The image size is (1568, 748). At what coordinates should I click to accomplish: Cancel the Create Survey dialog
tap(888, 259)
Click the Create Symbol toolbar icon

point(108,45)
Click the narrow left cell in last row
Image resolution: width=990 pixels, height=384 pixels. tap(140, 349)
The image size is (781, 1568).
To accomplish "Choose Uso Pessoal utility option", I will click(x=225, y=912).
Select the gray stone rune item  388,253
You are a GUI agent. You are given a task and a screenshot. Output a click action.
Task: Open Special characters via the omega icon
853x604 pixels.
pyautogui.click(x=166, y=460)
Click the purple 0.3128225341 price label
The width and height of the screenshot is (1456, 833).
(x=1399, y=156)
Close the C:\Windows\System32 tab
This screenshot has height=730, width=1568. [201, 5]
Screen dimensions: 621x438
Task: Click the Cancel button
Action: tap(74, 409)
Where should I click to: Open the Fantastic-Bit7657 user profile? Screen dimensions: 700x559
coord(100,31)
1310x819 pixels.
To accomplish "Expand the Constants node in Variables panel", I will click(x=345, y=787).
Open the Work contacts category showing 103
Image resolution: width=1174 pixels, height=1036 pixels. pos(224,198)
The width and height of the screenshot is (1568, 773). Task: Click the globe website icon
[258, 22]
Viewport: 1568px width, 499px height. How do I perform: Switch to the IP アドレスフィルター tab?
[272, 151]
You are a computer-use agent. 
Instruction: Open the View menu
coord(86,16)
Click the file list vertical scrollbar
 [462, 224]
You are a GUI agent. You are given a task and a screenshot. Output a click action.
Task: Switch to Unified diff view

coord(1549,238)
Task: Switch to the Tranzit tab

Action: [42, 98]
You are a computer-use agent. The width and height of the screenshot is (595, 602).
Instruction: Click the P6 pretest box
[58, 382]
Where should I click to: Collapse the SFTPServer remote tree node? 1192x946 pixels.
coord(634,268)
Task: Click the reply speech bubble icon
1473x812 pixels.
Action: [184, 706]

━━━━━━━━━━

_What the task asks_
Go through the data above and return each line containing the string "computer".

_Answer_
You are a computer-use agent. 
You are a computer-use agent. The width and height of the screenshot is (595, 602).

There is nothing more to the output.